10
They said no more on the way back than they had on the way there. They rode to the housing units, put the dragons to bed – first Carmine, then Vulture – and then, without discussing it, Asta followed Nat to her quarters.
Asta didn’t know why she was there except that what she had just seen had scared her, and she needed to talk about it.
‘You reek,’ Asta said, once they were inside, the door closed behind them. She was trying for a lighthearted tone.
‘You like it.’ Nat’s voice sounded so small that it broke Asta’s heart.
Asta cocked her head, forcing a smile. ‘Like it? You smell like a dead frog.’
Nat raised her eyes to Asta’s. ‘Maybe you should put me in the shower and clean me up.’
She didn’t mean it, Asta told herself. She was reeling, just like Asta was.
This is what Nat did. She deflected. The flirting wasn’t personal.
It was just a coping mechanism, even though acting on it would ruin their friendship.
But then, maybe that was the point. Maybe, after what Asta had just seen, Natalia was looking for a reason to drive her away.
‘Come on,’ Nat said, her tone wheedling. ‘You’re no summer peach yourself. You can get clean with me. Or dirty. Whatever.’
‘Nat—’ Asta shook her head.
‘What?’ Nat snapped.
‘Are you sure you’re okay?’
Nat’s eyes flared with anger. ‘I’m fine, Asta.’
‘Hey. Don’t bullshit me,’ Asta shot back, her own anger rising. ‘You haven’t said two words since the river. We need to talk about it. Getting naked right now isn’t going to make whatever the hell happened tonight better.’
Nat pouted. ‘It couldn’t hurt.’
Asta set her jaw.
‘I’m just saying,’ Nat protested.
‘You’re not saying anything. That’s the problem.
You make jokes. You flirt. You trash-talk, but you don’t say anything.
Can we please just talk about tonight? What was that?
It was so messed up.’ Asta shuddered at the memory of Hummer with the branch, pushing Nat under the water over and over.
‘I mean, Hummer’s always been a shithead, but that was something new. ’
‘New to you,’ Nat muttered.
‘What’s that supposed to mean?’ Asta was appalled. ‘I seriously thought he was going to drown you.’
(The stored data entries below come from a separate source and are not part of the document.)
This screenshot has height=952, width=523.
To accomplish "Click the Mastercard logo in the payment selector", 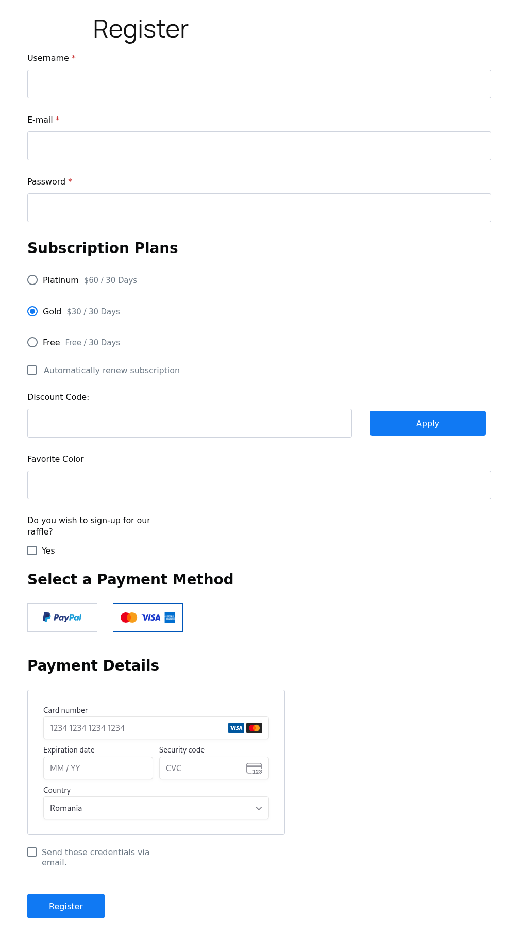I will coord(129,617).
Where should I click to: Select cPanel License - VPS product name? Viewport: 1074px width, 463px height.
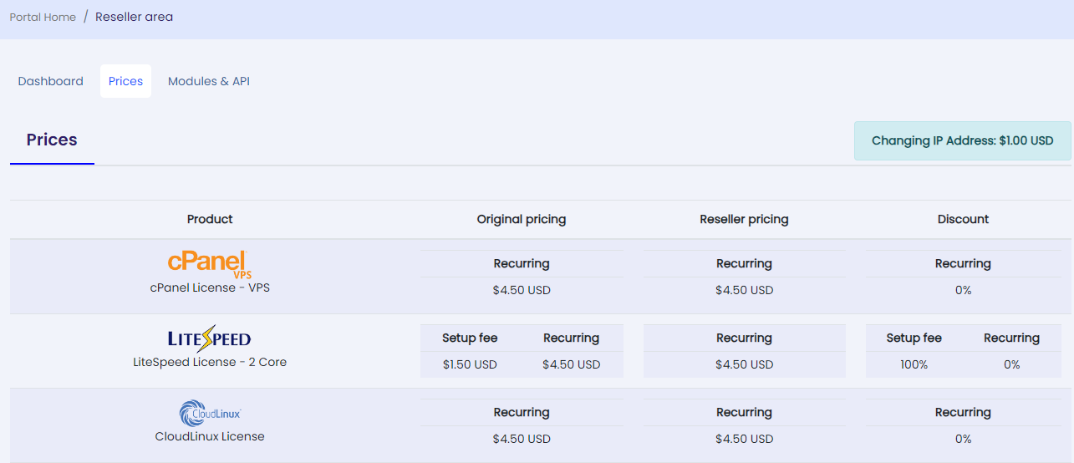tap(210, 287)
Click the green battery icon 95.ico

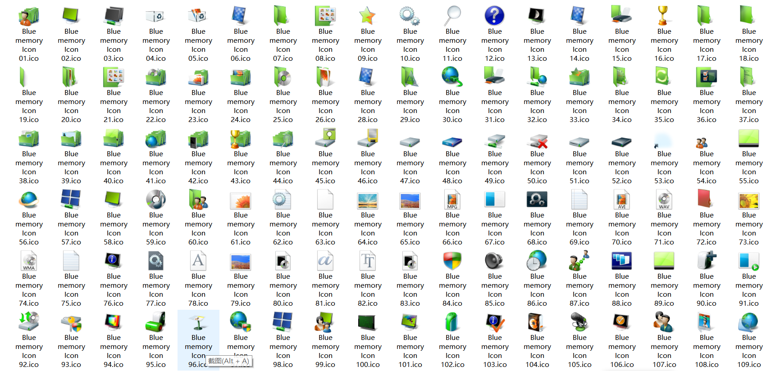coord(156,322)
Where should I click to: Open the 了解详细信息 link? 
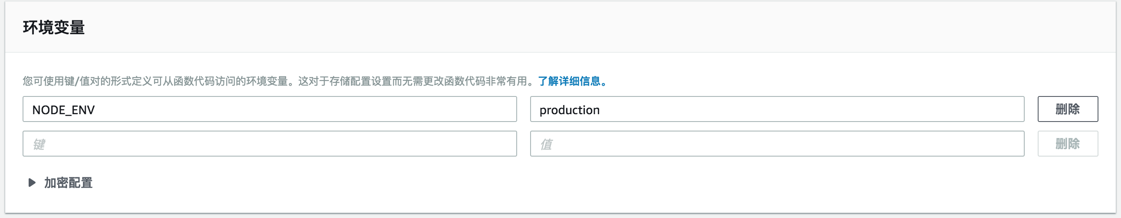572,81
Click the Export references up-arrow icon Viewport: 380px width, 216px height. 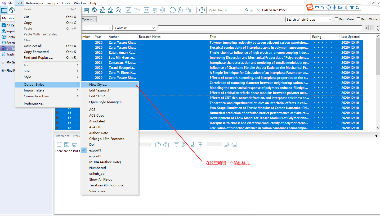coord(111,10)
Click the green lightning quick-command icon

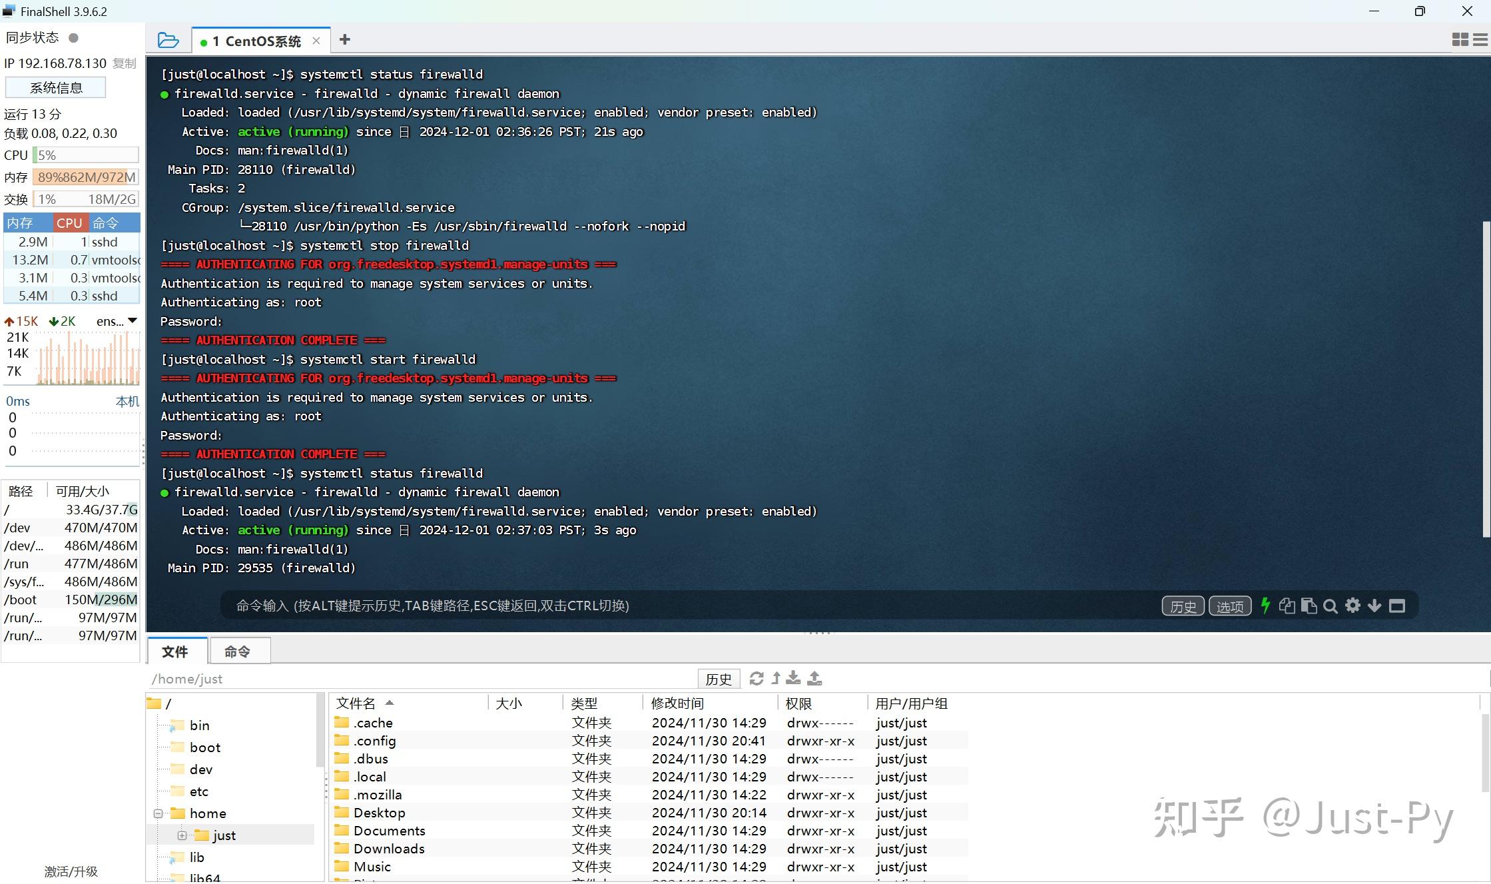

‘Me, too.’ Nat had the look of a pine grown into a cliffside, its roots wedged into a crevice in the sheer rock and barely hanging on.
‘This is what I’m saying! You don’t have to be okay after that, Nat!’ Asta fought back the sob rising from her chest.
Nat’s face took on a steely look. ‘He wasn’t actually going to hurt me. You only made it worse.’
Asta stared at Nat in horror, but Nat wouldn’t meet her eyes. ‘What if it had been me out there?’
‘What do you mean?’
‘If he had done that to me, would you have tried to stop him?’
Nat moved stiffly to one of the leather chairs by the door. Her jumpsuit was foul with algae, but she sat anyway. Asta watched her, unsure of what to do. Nat had completely checked out of the conversation.
‘Please, Nat,’ Asta said. ‘This isn’t fine. You’re not fine.’
Even with its soft nightlights, the room felt darker than any of the shadows they had crawled through tonight. Asta wished that Carmine was there so that he could blaze some light into the place, burn some truth into it.
‘I guess I’ll see you tomorrow,’ Asta said, giving up.
‘He wouldn’t have,’ Nat said.
‘What?’ Asta asked. ‘Who wouldn’t?’
‘If it had been you, he wouldn’t have done it.’ Nat put her head in her hands. ‘Maybe the river, but not the stick. That was special for me.’
Asta’s throat tightened. ‘How do you know that? That he wouldn’t have done it to me?’
Nat talked to the carpet between her feet. ‘Because you’re not one of us. You’re just there to—’ But she didn’t finish whatever she was going to say.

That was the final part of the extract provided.